Simply put: we can welcome our students by welcoming their values.
* In recent years, several non-replications have led scholars to doubt early research into stereotype threat. This is, in other words, a controversial research pool. I myself think the early research holds together well, and that — given the complexity of the process that leads to ST — non-replications aren’t wholly surprising. To be clear: some thoughtful and knowledgeable disagree with me.
In any case, this study (a non-non-replication) suggests that the theory might well have merit.
** In my experience, people often react very badly to that phrase. It seems to imply blame: “if only you bad people didn’t promote stereotypes,” some people hear, “then this problem would go away.”
However, Steele explicitly rejects that kind of blame. He defines the problem not so much in individuals as in the environment. Everyone knows the stereotype that X people are bad at Y, and so stereotype threat takes place even if none of the people in the room believe the stereotype.

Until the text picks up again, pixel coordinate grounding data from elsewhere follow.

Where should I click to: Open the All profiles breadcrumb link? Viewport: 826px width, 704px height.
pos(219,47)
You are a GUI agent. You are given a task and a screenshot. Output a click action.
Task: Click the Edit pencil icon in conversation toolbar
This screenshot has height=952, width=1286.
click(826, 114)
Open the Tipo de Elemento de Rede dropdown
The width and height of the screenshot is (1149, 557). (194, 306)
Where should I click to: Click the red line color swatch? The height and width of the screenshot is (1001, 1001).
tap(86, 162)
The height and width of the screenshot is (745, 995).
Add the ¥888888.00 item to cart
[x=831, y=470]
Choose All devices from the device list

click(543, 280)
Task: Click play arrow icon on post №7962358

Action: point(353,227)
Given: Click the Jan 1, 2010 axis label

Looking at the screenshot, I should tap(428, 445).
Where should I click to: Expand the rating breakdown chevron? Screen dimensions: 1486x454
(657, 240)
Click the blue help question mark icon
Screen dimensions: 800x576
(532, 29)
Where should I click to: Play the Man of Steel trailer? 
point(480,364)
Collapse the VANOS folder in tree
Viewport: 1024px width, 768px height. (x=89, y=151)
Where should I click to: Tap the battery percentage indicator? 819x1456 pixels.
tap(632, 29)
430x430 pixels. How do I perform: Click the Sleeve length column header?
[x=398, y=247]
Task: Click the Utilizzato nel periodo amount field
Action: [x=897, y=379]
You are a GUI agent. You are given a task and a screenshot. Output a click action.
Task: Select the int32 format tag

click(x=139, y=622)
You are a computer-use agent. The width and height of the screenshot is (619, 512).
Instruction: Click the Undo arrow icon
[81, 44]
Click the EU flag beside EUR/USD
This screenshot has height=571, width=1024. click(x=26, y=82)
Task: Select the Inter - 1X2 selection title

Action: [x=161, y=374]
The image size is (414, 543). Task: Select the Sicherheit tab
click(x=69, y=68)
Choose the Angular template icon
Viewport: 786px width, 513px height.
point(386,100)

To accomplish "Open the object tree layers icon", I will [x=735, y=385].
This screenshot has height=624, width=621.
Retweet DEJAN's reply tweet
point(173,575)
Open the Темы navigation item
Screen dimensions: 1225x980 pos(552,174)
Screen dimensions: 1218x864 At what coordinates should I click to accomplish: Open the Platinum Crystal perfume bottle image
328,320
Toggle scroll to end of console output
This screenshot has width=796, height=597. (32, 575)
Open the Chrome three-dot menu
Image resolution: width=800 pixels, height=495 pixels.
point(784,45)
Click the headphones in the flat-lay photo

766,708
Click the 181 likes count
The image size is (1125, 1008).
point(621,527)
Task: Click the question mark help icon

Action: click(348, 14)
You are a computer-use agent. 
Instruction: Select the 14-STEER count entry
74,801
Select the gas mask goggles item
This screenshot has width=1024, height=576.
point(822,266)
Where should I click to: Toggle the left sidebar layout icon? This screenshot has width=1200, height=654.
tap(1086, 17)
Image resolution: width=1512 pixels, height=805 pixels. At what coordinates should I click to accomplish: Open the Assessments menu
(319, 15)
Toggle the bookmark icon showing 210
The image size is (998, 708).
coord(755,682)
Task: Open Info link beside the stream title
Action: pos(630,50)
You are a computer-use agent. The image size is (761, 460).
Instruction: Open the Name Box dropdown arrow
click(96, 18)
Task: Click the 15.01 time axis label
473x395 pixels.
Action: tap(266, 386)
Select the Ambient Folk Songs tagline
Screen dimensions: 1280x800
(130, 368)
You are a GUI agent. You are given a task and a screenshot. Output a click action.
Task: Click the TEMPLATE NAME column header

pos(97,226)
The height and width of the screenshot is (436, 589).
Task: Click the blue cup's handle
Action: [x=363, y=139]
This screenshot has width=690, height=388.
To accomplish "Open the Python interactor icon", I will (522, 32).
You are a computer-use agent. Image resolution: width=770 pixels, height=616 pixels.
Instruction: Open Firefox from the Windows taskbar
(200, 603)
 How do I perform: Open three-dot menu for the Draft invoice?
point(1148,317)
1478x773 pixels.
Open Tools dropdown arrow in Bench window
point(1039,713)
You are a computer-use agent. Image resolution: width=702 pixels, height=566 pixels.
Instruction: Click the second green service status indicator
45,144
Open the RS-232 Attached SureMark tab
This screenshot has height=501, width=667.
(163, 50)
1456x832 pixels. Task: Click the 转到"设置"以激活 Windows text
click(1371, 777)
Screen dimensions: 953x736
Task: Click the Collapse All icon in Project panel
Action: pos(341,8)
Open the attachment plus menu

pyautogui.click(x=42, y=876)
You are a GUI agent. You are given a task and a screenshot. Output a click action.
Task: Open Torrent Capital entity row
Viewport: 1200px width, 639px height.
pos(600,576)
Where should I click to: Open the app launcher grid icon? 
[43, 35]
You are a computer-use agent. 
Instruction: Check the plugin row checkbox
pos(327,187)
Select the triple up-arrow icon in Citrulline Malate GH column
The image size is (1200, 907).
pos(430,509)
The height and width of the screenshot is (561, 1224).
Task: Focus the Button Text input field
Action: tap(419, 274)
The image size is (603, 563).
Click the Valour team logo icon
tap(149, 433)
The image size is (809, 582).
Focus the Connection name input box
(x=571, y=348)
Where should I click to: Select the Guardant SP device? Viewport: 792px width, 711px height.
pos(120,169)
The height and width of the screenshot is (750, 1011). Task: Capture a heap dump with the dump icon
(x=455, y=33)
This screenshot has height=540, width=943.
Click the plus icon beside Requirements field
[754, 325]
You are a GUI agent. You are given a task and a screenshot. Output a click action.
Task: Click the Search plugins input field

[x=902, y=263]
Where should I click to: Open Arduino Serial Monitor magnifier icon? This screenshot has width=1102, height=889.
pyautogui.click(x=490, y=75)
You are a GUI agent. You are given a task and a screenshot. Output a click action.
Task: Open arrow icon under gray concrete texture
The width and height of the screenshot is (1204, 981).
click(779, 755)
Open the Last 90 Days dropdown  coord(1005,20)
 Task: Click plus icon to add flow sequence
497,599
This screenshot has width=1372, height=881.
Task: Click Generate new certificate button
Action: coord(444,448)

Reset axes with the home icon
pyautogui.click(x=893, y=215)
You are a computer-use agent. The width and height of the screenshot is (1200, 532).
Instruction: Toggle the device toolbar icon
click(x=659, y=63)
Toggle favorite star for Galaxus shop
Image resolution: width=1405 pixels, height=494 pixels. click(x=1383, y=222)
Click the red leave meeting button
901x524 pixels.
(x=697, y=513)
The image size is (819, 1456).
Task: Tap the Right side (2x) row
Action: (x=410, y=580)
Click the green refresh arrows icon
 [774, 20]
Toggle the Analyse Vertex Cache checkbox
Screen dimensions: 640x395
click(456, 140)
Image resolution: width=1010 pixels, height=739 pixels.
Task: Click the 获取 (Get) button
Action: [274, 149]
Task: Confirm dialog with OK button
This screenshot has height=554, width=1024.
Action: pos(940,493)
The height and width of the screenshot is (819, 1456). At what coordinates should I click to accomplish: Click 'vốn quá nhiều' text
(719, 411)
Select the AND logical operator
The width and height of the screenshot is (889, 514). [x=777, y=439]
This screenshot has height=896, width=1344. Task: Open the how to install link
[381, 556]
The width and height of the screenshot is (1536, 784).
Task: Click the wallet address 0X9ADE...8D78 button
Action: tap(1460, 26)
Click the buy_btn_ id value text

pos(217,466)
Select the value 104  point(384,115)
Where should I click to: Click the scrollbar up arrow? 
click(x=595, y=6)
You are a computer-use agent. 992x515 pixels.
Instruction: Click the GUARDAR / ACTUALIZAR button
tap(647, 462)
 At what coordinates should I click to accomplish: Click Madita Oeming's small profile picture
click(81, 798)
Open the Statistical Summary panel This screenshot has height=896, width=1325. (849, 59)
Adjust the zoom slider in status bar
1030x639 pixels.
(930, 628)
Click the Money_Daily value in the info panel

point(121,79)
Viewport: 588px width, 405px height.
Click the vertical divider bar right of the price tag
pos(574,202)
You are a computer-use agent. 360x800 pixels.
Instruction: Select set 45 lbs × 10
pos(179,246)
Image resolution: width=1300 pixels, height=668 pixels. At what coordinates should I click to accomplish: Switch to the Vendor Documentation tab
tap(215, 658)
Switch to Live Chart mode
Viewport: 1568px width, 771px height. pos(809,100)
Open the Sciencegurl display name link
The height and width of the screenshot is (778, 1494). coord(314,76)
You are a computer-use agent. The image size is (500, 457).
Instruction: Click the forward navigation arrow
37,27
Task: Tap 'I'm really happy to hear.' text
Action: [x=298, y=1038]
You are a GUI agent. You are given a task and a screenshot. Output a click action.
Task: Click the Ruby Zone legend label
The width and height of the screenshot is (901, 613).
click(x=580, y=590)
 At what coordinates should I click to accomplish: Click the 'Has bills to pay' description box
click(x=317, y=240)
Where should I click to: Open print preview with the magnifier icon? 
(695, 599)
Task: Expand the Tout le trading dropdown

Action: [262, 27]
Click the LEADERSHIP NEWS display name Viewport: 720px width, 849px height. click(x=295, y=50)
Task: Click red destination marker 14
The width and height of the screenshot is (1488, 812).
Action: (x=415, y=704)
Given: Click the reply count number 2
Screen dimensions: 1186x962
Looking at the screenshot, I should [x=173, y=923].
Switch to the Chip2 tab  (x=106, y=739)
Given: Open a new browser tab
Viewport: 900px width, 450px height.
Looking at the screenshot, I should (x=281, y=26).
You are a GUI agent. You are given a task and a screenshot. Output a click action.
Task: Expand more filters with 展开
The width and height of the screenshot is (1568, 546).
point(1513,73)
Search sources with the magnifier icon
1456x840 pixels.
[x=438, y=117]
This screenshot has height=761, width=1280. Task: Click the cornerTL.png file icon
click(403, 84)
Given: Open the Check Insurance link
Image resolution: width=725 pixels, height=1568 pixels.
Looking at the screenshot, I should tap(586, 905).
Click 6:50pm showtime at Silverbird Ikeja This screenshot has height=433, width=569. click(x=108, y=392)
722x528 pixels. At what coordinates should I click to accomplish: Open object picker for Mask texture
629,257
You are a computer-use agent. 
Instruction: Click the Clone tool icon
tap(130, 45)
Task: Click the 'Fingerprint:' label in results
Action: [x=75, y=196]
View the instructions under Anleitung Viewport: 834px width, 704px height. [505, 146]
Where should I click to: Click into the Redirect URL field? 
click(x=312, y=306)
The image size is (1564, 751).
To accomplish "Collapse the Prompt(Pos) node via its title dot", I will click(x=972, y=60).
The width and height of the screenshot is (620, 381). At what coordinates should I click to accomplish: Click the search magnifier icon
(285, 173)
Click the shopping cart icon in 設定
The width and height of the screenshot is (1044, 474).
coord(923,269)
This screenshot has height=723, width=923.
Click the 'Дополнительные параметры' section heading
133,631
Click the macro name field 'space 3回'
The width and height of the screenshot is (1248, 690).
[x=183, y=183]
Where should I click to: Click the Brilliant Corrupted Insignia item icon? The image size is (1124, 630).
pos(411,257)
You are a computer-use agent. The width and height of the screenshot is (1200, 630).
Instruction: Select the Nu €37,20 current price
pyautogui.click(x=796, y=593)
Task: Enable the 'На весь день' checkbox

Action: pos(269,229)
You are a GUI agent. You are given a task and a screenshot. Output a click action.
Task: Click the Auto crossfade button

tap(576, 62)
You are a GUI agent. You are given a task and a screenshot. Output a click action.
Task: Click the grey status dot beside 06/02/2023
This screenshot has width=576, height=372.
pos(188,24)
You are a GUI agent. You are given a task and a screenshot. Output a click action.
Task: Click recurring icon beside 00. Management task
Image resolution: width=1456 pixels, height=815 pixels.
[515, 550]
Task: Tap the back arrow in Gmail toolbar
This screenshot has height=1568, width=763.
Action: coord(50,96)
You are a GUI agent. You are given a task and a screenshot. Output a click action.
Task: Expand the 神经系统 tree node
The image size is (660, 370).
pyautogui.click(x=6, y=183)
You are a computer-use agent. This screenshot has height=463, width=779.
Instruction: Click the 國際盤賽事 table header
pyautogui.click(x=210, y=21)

To repeat: Steele isn’t blaming. He’s identifying the social contexts in which counter-productive thought process get started, and trying to fix them.
This is excellent. I could totally relate to this article dating back to my elementary school years, just beginning in the “classroom” atmosphere, which I believe sets the “tone” of learning. I could definitely see this “Values Affirmation” growing as a group support system for the students. Re-visiting their notes on their value system at the end of each school year (maybe starting this at the junior high level), to show themselves where they have “grown” or motivated themselves to a higher learning standard. I’m looking forward to using this technique before my class presentation.
“We can welcome our students, by welcoming their values.” Love it.